EXERCISE REQUIREMENTS:
Give the number of lines in the records below that hold "item"; nothing else is needed.

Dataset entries
———

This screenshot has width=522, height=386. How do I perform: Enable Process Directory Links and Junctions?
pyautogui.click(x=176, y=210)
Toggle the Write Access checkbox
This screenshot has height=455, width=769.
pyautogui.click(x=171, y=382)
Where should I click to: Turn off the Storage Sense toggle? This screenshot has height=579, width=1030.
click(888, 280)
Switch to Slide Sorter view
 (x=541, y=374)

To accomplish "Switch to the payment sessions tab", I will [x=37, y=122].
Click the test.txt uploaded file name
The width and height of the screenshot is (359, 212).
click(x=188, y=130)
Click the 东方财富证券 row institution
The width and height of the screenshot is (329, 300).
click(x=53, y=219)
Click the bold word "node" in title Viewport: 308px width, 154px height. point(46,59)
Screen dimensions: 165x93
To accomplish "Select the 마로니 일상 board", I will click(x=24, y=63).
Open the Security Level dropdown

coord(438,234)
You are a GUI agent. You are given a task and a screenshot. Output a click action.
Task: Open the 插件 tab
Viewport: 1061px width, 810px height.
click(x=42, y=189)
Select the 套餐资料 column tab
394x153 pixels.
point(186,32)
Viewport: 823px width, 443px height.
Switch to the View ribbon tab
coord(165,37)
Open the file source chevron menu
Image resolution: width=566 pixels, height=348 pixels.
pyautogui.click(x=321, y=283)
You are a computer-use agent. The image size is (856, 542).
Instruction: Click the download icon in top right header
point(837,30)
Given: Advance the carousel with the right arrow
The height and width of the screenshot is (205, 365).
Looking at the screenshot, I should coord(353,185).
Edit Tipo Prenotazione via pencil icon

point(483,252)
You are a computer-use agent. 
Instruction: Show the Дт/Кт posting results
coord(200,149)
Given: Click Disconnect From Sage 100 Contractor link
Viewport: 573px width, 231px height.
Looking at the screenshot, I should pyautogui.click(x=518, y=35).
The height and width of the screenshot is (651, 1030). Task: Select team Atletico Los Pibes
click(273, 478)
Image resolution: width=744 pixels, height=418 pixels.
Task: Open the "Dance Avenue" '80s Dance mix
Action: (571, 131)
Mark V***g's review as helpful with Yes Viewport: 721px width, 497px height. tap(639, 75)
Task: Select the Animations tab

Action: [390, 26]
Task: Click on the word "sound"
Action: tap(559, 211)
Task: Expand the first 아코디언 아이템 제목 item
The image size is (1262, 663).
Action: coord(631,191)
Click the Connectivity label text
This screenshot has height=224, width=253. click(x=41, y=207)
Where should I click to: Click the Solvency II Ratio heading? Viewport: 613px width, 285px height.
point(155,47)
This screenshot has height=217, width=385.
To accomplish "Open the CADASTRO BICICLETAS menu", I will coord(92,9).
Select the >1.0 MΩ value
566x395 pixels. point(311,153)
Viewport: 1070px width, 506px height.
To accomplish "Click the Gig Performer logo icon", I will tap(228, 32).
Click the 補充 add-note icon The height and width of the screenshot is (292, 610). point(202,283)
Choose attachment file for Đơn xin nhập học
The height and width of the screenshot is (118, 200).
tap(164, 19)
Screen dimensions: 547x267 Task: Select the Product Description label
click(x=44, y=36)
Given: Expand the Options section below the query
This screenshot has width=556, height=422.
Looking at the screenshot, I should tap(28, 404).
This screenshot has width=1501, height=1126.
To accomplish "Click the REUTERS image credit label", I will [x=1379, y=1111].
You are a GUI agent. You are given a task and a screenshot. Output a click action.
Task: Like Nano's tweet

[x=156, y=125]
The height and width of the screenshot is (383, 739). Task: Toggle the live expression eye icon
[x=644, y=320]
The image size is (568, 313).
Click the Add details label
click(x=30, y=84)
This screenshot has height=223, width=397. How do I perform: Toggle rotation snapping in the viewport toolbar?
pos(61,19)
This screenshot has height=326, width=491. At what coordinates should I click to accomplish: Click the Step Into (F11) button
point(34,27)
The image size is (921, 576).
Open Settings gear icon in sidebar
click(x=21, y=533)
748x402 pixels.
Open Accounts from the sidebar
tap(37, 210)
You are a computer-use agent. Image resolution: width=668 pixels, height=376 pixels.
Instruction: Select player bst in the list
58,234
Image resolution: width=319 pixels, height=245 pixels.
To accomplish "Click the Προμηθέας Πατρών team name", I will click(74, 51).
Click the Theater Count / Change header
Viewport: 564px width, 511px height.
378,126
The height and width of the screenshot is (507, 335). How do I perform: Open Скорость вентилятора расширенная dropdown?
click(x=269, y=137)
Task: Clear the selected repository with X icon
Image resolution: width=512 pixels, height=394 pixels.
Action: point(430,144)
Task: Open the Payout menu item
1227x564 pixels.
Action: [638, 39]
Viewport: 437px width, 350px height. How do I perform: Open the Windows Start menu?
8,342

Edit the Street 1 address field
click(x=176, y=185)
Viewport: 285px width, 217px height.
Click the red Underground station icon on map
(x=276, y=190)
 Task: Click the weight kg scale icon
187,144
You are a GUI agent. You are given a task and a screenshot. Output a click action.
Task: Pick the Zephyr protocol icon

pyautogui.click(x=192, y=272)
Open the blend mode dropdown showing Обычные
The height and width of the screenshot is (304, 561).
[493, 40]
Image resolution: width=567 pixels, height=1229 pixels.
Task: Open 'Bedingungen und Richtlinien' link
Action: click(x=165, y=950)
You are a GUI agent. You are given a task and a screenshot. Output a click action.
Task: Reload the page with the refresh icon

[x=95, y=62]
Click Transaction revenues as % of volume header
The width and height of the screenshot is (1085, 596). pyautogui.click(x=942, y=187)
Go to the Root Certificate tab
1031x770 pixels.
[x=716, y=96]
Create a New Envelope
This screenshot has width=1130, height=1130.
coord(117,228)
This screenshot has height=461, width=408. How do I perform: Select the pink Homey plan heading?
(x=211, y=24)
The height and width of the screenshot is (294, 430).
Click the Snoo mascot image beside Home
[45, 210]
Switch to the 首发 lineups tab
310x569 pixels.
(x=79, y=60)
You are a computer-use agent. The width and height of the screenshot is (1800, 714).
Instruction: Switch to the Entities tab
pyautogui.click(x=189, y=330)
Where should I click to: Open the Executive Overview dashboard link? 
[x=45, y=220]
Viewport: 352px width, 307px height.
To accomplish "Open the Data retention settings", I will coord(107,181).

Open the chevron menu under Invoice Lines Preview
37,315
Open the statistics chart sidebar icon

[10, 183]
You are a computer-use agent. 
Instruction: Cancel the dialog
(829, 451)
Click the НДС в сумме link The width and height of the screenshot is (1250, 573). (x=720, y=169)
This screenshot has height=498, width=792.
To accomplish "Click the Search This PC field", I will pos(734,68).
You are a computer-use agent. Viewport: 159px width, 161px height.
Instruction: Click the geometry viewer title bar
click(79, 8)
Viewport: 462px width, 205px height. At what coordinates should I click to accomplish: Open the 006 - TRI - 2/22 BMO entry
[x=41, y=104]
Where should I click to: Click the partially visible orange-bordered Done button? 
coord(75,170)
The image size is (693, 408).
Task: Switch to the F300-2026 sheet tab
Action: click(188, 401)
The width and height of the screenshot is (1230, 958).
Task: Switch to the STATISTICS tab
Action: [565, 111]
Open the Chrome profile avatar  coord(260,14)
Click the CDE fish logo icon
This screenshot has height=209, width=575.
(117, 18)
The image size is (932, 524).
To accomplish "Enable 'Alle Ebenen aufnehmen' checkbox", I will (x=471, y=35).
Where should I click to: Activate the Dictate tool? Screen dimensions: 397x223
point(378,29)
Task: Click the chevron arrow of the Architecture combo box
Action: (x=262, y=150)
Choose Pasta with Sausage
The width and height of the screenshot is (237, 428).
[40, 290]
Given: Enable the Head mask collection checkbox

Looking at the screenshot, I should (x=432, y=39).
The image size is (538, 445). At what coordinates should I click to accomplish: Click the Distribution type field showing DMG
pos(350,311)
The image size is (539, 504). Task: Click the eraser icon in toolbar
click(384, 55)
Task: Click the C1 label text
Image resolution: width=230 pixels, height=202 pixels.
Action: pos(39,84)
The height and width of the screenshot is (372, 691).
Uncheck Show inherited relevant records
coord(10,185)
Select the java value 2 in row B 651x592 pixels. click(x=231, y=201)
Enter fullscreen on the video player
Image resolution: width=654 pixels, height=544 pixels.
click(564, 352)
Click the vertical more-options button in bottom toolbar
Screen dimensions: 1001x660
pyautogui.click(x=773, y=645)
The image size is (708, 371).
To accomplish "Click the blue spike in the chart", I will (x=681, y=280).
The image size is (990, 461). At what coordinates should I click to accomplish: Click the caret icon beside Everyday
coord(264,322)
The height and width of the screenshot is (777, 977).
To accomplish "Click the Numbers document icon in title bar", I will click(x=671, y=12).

———

FINISHED EXERCISE:
2